What to work on. List each line of the data that holds the word "checkbox".

(Collected data)
════════════════
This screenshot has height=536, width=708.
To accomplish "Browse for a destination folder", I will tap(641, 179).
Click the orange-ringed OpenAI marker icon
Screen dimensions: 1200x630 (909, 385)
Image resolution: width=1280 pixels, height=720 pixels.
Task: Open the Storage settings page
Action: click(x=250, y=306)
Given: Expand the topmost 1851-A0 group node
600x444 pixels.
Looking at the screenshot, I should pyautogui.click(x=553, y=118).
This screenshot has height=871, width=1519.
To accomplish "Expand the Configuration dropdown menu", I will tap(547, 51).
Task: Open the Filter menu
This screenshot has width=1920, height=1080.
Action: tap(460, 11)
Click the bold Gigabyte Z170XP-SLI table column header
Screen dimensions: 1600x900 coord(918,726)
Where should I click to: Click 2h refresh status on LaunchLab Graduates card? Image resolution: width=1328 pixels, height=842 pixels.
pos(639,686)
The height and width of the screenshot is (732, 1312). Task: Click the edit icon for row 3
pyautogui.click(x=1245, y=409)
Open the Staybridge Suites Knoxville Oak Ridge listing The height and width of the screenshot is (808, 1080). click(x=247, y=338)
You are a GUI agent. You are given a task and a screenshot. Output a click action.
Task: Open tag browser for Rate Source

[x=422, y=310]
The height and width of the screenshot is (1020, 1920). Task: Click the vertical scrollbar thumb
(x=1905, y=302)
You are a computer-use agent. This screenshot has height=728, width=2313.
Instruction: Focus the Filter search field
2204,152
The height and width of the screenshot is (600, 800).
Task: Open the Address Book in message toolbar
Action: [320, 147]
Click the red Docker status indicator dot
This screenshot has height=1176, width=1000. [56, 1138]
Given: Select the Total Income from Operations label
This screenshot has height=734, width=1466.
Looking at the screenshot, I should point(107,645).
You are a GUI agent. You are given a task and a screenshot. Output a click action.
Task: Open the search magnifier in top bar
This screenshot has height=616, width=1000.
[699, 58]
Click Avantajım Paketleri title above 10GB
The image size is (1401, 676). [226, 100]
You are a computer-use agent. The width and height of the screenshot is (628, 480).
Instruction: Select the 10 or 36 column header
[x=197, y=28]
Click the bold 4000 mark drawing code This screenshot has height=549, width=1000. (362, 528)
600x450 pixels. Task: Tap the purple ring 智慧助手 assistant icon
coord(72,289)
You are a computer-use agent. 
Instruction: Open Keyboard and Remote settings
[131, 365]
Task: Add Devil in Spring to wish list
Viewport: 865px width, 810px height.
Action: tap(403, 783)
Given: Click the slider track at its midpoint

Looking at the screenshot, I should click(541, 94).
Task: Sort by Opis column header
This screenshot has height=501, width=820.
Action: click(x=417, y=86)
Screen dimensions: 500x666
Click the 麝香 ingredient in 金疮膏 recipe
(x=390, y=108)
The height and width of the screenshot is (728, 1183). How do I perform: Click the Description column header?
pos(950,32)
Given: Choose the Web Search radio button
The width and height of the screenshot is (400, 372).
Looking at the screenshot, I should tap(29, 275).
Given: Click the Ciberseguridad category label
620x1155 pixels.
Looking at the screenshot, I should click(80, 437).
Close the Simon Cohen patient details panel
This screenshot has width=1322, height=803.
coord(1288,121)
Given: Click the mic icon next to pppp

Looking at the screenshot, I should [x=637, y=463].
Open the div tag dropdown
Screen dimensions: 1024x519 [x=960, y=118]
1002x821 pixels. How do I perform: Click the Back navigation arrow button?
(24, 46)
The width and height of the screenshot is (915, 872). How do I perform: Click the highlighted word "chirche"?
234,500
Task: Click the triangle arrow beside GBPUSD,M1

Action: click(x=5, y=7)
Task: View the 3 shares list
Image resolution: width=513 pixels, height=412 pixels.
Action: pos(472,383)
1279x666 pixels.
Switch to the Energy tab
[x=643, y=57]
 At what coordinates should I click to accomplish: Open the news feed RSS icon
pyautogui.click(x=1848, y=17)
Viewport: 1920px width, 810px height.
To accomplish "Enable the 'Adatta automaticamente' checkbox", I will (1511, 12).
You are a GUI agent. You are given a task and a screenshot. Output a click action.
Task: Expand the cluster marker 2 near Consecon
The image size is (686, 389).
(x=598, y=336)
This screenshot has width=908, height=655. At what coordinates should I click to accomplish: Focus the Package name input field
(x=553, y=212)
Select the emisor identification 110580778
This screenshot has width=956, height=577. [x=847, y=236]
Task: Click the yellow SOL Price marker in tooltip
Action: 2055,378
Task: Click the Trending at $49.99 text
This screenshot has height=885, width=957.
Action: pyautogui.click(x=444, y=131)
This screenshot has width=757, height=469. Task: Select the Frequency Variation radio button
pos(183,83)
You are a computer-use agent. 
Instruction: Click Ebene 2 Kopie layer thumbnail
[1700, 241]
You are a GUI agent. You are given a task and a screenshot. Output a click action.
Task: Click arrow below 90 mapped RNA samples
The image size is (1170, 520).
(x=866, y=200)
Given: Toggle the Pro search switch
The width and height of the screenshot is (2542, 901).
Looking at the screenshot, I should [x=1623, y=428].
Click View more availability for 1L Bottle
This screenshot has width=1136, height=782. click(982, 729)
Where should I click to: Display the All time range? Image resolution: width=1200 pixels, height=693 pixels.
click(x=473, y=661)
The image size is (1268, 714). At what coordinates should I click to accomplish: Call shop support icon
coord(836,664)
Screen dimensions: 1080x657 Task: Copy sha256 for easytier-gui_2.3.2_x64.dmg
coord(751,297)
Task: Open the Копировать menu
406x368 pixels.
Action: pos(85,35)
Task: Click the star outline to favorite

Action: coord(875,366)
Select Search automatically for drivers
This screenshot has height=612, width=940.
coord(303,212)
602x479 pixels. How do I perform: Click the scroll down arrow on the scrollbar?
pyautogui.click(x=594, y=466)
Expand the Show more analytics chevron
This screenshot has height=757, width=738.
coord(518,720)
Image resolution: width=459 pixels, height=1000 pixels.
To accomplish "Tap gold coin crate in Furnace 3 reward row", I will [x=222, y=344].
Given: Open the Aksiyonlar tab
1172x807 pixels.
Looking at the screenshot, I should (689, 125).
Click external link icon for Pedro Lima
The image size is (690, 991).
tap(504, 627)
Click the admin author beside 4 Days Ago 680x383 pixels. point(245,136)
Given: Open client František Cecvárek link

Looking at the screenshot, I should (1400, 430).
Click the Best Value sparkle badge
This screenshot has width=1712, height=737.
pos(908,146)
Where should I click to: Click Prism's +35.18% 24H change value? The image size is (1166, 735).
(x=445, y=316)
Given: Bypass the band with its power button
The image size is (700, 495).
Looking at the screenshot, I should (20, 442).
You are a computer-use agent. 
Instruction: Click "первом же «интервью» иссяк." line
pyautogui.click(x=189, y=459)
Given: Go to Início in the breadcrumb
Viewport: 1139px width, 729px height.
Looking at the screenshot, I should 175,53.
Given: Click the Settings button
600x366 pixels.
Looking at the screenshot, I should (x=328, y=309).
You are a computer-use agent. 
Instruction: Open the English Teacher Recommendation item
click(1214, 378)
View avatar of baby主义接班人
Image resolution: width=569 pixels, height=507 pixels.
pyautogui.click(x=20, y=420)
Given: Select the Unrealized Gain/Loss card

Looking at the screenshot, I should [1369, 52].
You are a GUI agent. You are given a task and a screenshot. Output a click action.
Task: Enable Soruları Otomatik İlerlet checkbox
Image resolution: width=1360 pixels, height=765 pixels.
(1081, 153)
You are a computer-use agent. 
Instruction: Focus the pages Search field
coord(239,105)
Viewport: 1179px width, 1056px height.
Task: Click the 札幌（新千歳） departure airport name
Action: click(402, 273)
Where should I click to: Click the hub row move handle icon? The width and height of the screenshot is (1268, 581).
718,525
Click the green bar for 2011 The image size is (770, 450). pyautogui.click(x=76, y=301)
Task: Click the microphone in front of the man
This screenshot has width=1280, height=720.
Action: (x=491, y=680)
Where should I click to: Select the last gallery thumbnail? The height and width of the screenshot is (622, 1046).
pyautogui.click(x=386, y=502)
════════════════
Response.
To accomplish "Enable the 'Adatta automaticamente' checkbox", I will (1511, 12).
Task: Enable Soruları Otomatik İlerlet checkbox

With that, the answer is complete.